#### Reading passage
____________________
BIOCHEMISTRY: In Capsule Form

Gilbert Chin

Intracellular membrane-bounded compartments--the mitochondrion, chloroplast, and nucleus--define the modern eukaryote. Bacteria make do without internal membranes, yet it is becoming evident that they do possess, nevertheless, intracellular nanosized environments. Sutter et al. describe the structure of the latest such oasis--an icosahedral shell 25 nm in diameter, formed by 60 monomers of the protein encapsulin. As one might intuit, encapsulin is structurally similar to viral capsid proteins, although any ancestral commonalities are no longer visible in their amino acid sequences. Compartments can be useful for sequestering small molecules, either because they are valuable or because they might cause harm if allowed to diffuse. Encapsulin appears to offer both kinds of functions, because biochemical experiments identified docking sites for a peroxidase and for a ferritin-like protein, with the latter catalyzing the storage of iron as ferrihydrite and the former detoxifying potentially toxic oxygen species. -- GJC

Nat. Struct. Mol. Biol. 10.1038/nsmb.1473 (2008).


I'm wondering: is the structural similarity of encapsulin to viral capsid proteins due solely to function, or does this protein have anything to do with the “evolution” of viruses from living cells? The text states that any “ancestral commonalities are no longer visible in their amino acid sequences” – this comment doesn’t seem to preclude that they might have had ancestral commonalities in the past.
 
Interesting.
____________________
#### Raw data

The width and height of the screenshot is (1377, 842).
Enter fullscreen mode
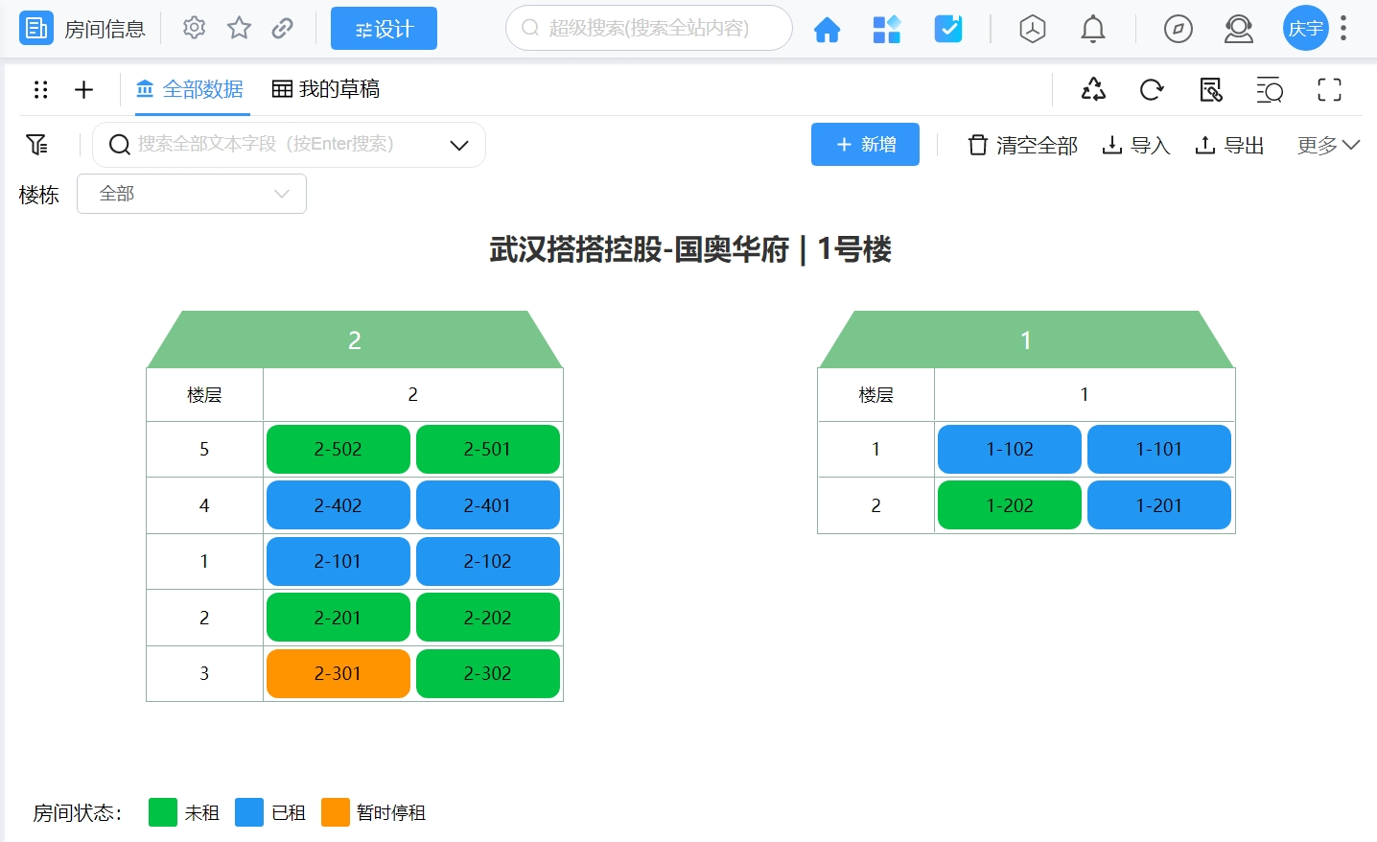1329,90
____________________
#### Your instructions
Reproduce the entire encapsulin passage word for word.

#### Expected output
BIOCHEMISTRY: In Capsule Form

Gilbert Chin

Intracellular membrane-bounded compartments--the mitochondrion, chloroplast, and nucleus--define the modern eukaryote. Bacteria make do without internal membranes, yet it is becoming evident that they do possess, nevertheless, intracellular nanosized environments. Sutter et al. describe the structure of the latest such oasis--an icosahedral shell 25 nm in diameter, formed by 60 monomers of the protein encapsulin. As one might intuit, encapsulin is structurally similar to viral capsid proteins, although any ancestral commonalities are no longer visible in their amino acid sequences. Compartments can be useful for sequestering small molecules, either because they are valuable or because they might cause harm if allowed to diffuse. Encapsulin appears to offer both kinds of functions, because biochemical experiments identified docking sites for a peroxidase and for a ferritin-like protein, with the latter catalyzing the storage of iron as ferrihydrite and the former detoxifying potentially toxic oxygen species. -- GJC

Nat. Struct. Mol. Biol. 10.1038/nsmb.1473 (2008).


I'm wondering: is the structural similarity of encapsulin to viral capsid proteins due solely to function, or does this protein have anything to do with the “evolution” of viruses from living cells? The text states that any “ancestral commonalities are no longer visible in their amino acid sequences” – this comment doesn’t seem to preclude that they might have had ancestral commonalities in the past.
 
Interesting.